Neck-shaft angle - Appears anatomically restored. No varus malreduction (drooping of the femoral head), which is a known predictor of nail cut-out per Campbell's Operative Orthopaedics.
Callus formation - Hazy new bone bridging the fracture site at the intertrochanteric region indicates active, progressing bone healing.

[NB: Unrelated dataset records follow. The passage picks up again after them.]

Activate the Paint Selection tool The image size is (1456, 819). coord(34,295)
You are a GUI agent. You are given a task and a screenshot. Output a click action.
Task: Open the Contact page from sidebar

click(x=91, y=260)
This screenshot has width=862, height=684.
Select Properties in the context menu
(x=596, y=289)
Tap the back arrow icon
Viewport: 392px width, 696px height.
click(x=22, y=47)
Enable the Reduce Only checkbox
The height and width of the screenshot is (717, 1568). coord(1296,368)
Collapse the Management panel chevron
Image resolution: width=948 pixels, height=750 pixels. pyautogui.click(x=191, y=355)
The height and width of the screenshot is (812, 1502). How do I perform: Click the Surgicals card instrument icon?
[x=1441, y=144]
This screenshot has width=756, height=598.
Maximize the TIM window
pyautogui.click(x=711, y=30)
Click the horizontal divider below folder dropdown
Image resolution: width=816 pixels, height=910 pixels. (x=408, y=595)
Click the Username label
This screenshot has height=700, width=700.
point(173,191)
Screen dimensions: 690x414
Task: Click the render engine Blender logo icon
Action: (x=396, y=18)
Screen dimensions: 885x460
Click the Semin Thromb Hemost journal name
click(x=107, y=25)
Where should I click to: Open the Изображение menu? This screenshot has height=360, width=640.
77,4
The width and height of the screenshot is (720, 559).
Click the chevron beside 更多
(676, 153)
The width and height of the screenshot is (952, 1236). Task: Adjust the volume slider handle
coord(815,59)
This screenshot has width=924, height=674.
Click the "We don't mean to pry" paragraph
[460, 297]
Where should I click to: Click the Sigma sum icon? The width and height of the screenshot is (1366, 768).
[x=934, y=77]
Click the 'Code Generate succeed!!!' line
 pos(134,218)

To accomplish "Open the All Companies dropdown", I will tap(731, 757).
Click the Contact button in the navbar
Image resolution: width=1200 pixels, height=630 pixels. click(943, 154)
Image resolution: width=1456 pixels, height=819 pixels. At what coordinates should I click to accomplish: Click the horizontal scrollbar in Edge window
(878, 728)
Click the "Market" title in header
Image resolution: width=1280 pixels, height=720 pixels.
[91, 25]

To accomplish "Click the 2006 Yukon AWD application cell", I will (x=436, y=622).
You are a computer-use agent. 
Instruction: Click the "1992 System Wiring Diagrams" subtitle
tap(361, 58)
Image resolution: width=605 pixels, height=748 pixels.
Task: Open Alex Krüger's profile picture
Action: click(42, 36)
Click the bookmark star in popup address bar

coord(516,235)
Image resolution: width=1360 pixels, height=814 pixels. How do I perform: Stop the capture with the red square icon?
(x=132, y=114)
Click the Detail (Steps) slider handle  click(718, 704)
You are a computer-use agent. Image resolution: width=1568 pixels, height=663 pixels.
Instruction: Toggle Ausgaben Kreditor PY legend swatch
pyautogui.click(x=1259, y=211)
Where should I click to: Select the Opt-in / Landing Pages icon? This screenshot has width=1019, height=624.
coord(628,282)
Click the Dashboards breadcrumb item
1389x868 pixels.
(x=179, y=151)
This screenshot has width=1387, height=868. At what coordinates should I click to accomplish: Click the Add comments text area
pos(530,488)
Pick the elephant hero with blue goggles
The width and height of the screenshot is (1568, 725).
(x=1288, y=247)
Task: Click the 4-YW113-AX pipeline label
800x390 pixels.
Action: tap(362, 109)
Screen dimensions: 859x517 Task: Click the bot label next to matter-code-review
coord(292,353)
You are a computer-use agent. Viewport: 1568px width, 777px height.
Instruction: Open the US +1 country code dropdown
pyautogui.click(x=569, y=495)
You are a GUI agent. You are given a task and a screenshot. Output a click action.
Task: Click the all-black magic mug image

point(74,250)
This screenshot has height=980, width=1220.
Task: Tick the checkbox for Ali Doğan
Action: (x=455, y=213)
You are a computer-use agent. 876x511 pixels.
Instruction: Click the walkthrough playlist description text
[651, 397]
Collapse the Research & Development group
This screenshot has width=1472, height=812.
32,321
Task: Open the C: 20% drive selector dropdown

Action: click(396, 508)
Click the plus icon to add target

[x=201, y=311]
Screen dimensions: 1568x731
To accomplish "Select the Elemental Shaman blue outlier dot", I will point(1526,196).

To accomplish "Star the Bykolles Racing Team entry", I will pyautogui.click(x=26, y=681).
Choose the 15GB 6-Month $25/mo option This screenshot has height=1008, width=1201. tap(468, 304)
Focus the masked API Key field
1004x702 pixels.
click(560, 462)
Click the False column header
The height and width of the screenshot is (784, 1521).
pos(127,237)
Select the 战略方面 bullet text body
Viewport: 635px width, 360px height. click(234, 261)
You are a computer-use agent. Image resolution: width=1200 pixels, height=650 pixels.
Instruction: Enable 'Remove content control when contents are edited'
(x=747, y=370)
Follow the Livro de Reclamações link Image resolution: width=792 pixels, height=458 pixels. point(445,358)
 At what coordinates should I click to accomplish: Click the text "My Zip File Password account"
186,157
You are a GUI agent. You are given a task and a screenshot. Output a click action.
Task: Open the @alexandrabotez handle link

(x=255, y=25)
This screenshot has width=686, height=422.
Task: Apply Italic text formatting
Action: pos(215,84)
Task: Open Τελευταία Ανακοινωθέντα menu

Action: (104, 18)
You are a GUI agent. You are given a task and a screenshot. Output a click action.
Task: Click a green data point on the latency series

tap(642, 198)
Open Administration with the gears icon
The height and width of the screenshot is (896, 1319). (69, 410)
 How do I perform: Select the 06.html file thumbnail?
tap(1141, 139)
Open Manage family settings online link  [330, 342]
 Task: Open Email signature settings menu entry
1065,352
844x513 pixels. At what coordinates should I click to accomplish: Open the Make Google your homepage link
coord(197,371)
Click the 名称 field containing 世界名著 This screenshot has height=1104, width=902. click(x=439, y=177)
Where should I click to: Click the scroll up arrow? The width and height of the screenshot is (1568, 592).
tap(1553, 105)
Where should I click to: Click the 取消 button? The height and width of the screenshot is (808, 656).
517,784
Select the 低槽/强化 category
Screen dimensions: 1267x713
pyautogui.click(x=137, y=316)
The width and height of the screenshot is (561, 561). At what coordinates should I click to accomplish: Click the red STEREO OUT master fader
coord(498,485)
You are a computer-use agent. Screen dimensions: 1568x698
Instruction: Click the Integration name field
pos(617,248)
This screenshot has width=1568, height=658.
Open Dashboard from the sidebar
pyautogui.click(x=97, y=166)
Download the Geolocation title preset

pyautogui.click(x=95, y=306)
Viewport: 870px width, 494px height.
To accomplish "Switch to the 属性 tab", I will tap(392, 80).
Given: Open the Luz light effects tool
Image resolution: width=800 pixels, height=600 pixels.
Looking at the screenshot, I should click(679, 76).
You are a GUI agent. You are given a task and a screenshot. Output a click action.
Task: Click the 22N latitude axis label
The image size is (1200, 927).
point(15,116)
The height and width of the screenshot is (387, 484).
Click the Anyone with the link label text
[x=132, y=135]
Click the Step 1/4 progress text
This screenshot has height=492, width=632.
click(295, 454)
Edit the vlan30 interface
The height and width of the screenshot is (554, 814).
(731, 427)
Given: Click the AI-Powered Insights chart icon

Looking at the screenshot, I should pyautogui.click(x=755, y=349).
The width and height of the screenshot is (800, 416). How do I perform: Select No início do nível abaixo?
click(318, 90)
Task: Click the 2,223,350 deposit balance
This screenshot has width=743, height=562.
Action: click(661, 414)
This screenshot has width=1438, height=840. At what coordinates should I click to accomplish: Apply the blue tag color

Clinical Interpretation - Full Story
| Stage | Finding | Significance |
|---|
| Background | Sclerotic, distorted proximal femur, no hardware | Prior infection/osteomyelitis or Girdlestone procedure (implant removed for infection) |
| Acute injury | High-energy comminuted intertrochanteric + subtrochanteric fracture | Unstable pattern, requires operative fixation |
| Pre-op | Surgical drains in situ | Active infection management / debridement prior to definitive fixation |
| Post-op | Cephalomedullary nail, good alignment, center-center screws, callus | Technically sound fixation, healing progressing well |
Key concerns going forward:
- Infection risk - Given the background of probable prior infection and intramedullary hardware now implanted, this patient needs close monitoring for periprosthetic joint infection
- Screw cut-out - The dual lag screws must remain well-positioned; serial X-rays are needed
- Fracture healing - Callus is present but healing in a 35-year-old with prior bone disease may be slower
- Rehabilitation - Weight-bearing as tolerated is standard after cephalomedullary nailing; early mobilization is critical to prevent complications of immobility
This is a technically challenging case managed with an appropriate implant choice, and the post-operative result appears satisfactory.